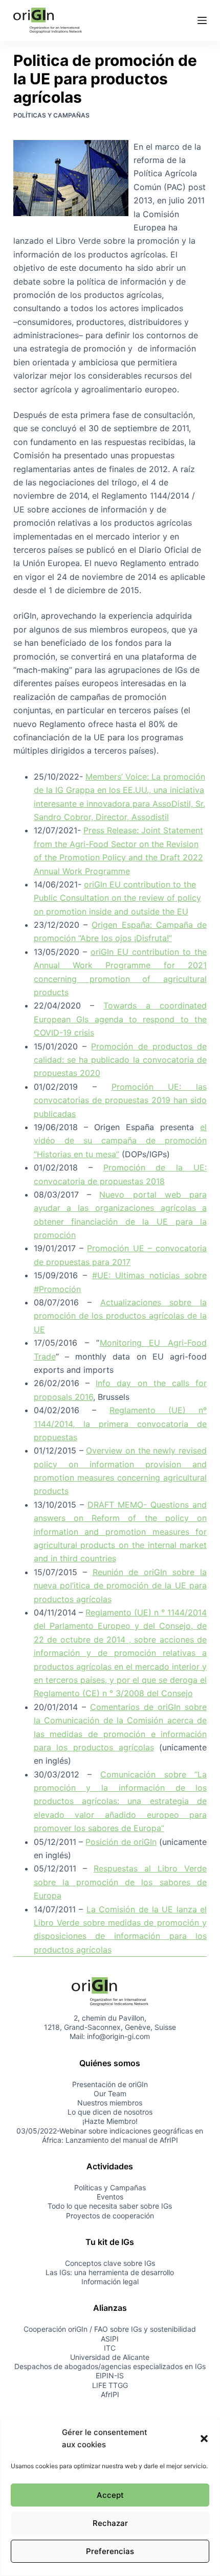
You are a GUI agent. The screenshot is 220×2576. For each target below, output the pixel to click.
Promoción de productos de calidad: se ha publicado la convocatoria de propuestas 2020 (120, 1060)
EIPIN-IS (110, 2376)
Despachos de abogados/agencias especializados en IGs (110, 2366)
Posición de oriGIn (121, 1842)
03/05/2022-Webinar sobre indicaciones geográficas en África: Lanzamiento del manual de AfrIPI (109, 2135)
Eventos (110, 2196)
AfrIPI (110, 2394)
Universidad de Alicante (109, 2357)
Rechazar (110, 2523)
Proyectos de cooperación (110, 2215)
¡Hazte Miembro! (110, 2121)
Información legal (110, 2281)
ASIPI (110, 2338)
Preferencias (110, 2551)
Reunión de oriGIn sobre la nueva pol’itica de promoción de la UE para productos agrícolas (120, 1585)
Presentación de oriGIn (110, 2084)
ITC (110, 2348)
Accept (110, 2495)
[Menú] (202, 20)
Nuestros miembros (109, 2102)
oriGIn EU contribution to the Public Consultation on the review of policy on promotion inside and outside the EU (117, 898)
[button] (204, 2438)
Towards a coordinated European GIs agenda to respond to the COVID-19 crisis (120, 1019)
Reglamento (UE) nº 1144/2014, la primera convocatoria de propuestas (120, 1423)
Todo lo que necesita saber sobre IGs (110, 2206)
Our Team (110, 2093)
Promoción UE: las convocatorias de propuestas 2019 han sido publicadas (120, 1100)
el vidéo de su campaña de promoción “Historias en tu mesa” (120, 1140)
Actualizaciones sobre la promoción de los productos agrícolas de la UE (120, 1315)
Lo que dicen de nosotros (110, 2111)
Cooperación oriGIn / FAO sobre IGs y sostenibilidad (110, 2329)
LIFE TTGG (110, 2385)
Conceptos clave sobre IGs (110, 2263)
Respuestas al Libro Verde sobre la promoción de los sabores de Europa (120, 1882)
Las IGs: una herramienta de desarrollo (110, 2272)
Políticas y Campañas (51, 115)
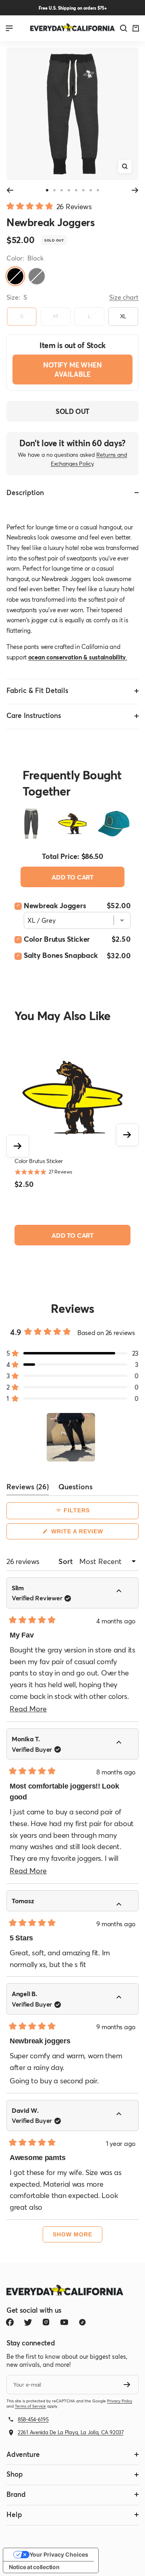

- _WHAT TO PRODUCE_
In the material above, find the lines that contain "agrícolas" and show them.

- _ANSWER TO THIS PROBLEM_
Reunión de oriGIn sobre la nueva pol’itica de promoción de la UE para productos agrícolas (120, 1585)
Actualizaciones sobre la promoción de los productos agrícolas de la UE (120, 1315)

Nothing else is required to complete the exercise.